Now available: eSentire’s 2019 Annual Threat Intelligence Report

Recently released, eSentire’s 2019 Threat Intelligence Report: Perspectives from 2019 and Predictions for 2020 provides visuals, data and written analysis, as well as practical recommendations for readers seeking to understand and better respond to the cybersecurity threat landscape. By shining a light on cybercrime—including the players, their motivations, their tactics and their targets—we hope to bring data and insights to conversations often dominated by opinion and guesswork.

Key findings

Nation states: Most nationally sponsored cybersecurity incidents take the form of espionage through data exfiltration. Such activities regularly target military systems, businesses, infrastructure and organizations that store or process valuable information and often exhibit “low and slow” collection over a period of months or years.

Organized cybercrime: While nation state activity is significant, financially motivated organized cybercrime is responsible for the vast majority of cyberattacks. Taking a coarse view of cybercrime activity, we can broadly distinguish between two approaches:

• Relying on highly automated commodity malware, typically within opportunistic, untargeted campaigns
• Investing manual effort to infiltrate and compromise high-value targets

In particular, 2019 saw a surge in “hands-on-keyboard” ransomware, with many high-profile cases of downtime, disruption and—owing to a bug in the Ryuk decryptor – destruction.

Phishing: Phishing continues to be an effective, low-effort means of acquiring credentials that can be sold or put to use to gain initial system access. In 2019, phishing victims showed particular vulnerability to lures relating to email services, Microsoft Office 365 and financial services. Like other malicious activities, phishing continues to evolve as users become more resilient and defenses improve. In 2019, phishers employed several new tactics to obfuscate confirmation and identification, including CAPTCHA, RECAPTCHA, email validation and HTML page obfuscation. Additionally, phishers are increasingly leveraging trusted cloud hosting services and proxies – including LinkedIn, Mailchimp, SendGrid, Mailgun, Google, Microsoft and link shortening services—to bypass filtering solutions.
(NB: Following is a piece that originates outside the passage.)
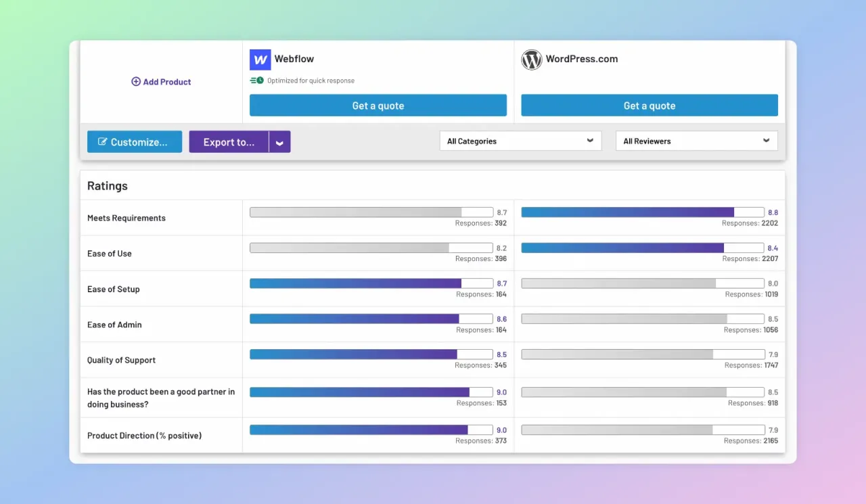Image resolution: width=866 pixels, height=504 pixels.
Task: Open the All Reviewers dropdown
Action: pos(696,141)
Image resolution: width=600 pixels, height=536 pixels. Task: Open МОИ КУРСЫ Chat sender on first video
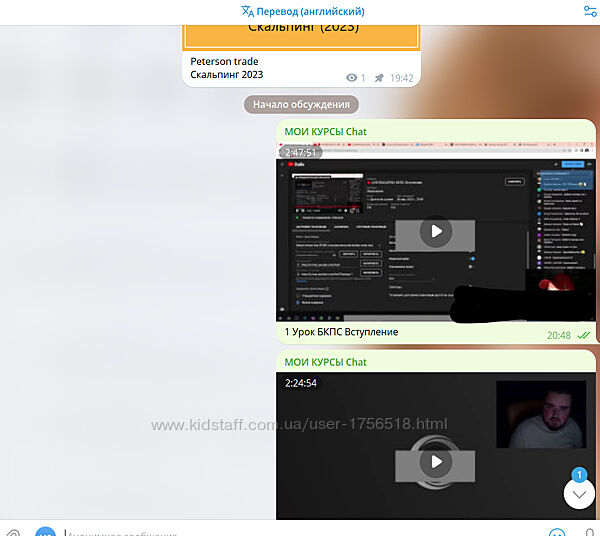coord(325,132)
Initial access: In 2019, as in other years, threat actors employed several tactics to gain a beachhead in victim systems:

• Valid Accounts: Using legitimate credentials to access systems for malicious purposes
• Business Email Compromise (BEC): Including account takeover and account impersonation
• External Remote Services: Leveraging brute-force attacks and exploits to enter a system through an externally facing service (Remote Desktop Protocol is a frequent means of entry)
• Drive-By Compromise: Using web browser exploits and other tactics to gain system access through a user’s innocent and otherwise innocuous activity
• Malicious Documents: Usually with weaponized email attachments (frequently Microsoft Office files, but also malicious JavaScript) and often disguised as an invoice or other matter for urgent attention

Methodology

eSentire Threat Intelligence used data gathered from over 2,000 proprietary network and host-based detection sensors distributed globally across multiple industries. Raw data was normalized and aggregated using automated machine-based processing methods. Processed data was reviewed by a visual data analyst applying quantitative analysis methods. Quantitative intelligence analysis results were further processed by a qualitative intelligence analyst resulting in a written analytical product.